By Jackie Rainford Corcoran EBS Health Columnist
A plant-based diet is often praised for its incredible health benefits including reduced inflammation; more energy; improved digestion; reduced risk of heart disease, stroke and some cancers; and body weight management.
Following a plant-based diet simply means that most of your food comes from plants and you eat meats, dairy and processed foods sparingly.
But let’s face it, in today’s culture the healthy choice is often not the easy choice and we opt for convenience over nutritional value. We’re busy people and it can be a challenge to prioritize our health with all of our daily obligations.
A report published by the Centers for Disease Control and Prevention in 2015 stated that adults who exercise less than 30 minutes a day should consume 1.5–2 cups of fruit and 2–3 cups of vegetables daily. However, they discovered that 76 percent of us did not meet fruit recommendations, and 87 percent did not meet recommended vegetable consumption.
What’s an already overburdened hard working American to do?
Here is a life hack that you will radically and easily increase the amount of plants you eat: drink them. Start your day with whole foods that taste great and can be eaten on the go. By adding enough fat, a smoothie can keep you satisfied until lunch.
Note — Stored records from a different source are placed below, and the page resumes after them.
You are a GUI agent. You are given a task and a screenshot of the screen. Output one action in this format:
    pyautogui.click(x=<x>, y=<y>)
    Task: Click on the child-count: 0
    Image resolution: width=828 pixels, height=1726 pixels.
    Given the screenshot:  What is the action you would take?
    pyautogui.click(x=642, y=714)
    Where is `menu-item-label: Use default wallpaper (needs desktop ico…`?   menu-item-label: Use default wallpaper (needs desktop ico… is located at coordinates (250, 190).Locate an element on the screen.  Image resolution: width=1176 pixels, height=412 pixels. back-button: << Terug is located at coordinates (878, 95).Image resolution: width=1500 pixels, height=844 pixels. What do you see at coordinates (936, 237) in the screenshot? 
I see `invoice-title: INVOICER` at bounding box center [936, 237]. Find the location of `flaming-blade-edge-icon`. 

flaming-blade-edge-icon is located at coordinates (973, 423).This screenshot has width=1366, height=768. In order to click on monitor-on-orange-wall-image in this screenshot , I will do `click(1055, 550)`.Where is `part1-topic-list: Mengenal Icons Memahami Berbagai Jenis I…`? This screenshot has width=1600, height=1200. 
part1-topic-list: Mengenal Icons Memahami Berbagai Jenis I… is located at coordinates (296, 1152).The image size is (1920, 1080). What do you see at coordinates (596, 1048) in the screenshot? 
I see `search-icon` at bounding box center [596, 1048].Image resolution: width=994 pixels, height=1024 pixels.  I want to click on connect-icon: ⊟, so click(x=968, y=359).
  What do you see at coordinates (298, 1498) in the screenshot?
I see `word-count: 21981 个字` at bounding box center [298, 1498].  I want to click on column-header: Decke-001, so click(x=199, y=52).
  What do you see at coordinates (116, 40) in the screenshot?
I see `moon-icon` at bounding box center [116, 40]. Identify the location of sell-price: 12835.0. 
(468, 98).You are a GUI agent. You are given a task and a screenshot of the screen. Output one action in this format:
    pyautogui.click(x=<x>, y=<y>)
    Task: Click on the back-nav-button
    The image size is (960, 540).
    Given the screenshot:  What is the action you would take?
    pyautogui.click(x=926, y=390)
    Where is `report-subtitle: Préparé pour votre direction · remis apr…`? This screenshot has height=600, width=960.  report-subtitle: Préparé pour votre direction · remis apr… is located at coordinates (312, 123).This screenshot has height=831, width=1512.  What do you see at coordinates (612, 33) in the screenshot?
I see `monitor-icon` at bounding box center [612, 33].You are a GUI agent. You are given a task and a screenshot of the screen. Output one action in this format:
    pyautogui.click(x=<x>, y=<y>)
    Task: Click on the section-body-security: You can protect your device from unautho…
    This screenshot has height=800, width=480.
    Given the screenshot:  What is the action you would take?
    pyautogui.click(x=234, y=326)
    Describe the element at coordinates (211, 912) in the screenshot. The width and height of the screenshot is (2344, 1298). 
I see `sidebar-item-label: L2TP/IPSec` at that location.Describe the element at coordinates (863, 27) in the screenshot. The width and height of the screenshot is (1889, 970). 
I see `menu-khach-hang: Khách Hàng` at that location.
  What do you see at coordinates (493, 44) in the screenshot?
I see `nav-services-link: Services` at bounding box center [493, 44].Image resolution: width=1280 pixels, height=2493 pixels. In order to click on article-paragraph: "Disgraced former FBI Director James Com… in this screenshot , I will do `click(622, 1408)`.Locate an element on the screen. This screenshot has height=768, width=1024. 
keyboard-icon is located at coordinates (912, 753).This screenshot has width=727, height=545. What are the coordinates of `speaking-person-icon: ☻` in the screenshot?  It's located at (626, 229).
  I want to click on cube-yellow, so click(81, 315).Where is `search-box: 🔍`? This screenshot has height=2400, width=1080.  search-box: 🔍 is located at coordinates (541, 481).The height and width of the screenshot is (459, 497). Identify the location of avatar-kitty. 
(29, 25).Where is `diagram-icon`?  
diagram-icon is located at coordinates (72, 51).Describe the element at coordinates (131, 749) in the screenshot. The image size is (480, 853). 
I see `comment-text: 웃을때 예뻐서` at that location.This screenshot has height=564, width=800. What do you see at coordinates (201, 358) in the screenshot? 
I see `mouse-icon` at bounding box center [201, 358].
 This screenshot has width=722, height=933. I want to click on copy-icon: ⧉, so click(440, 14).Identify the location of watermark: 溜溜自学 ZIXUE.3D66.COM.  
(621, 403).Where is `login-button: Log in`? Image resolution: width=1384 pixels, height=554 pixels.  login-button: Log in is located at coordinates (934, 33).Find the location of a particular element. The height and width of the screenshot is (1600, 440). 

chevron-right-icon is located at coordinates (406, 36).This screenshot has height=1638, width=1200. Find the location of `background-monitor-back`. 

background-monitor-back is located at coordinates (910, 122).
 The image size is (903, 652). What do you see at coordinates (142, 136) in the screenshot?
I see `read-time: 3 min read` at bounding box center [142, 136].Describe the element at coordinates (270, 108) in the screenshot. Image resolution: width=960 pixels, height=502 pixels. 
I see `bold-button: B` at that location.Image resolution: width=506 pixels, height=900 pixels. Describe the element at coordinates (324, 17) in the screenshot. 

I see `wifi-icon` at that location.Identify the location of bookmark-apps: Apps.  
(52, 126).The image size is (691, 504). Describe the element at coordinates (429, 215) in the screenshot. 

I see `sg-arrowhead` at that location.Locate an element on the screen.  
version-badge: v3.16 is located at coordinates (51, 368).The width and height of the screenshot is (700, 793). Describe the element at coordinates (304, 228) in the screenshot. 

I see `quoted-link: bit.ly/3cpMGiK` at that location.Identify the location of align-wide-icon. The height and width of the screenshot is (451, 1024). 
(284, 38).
Here’s a simple and versatile recipe to get you started:
Green Machine (serves two)
6 romaine leaves or 1 cup of Spinach
4 kale leaves
1/2 cup fresh parsley, cilantro or basil
1/2 cup pineapple, mango or banana fresh or frozen
1 tablespoon fresh ginger, peeled
3 tablespoons protein powder (optional)
1 cup of water, coconut milk or coconut water
Chop all ingredients and combine them with 1 cup of water, coconut milk or coconut water, and blend until smooth.
If you have bananas that are going to rot, break them into bite sized chunks and freeze them. If using fresh fruit, consider adding ice cubes for a colder, frothier smoothie.
Much scientific research has been done on the effects of nutrition and proven the benefits of eating a diet rich in plants. One of the most comprehensive studies done is the Harvard-based Nurses’ Health Study and Health Professionals Follow-up Study, which included approximately 110,000 men and women whose health and dietary habits were followed for 14 years.
It concluded that higher fruits and vegetables intakes correlated with lower chances of developing cardiovascular disease. Compared with those who ate less than one and a half servings a day, those who ate eight or more servings daily were 30 percent less likely to have had a heart attack or stroke. Cardiovascular disease is currently the leading cause of death in the U.S.
Green leafy vegetables are some of the least expensive and most nutrient dense foods you can eat and they are available in Montana year round (although often not locally grown, as our climate doesn’t permit year round farming). To avoid toxins that get absorbed into the soil and plants during much of our conventional farming, choose organic produce whenever possible.
Eat a wide variety of plants to get all of the powerful nutrients your body needs. You’ll feel and see the difference. Let me know about your experience.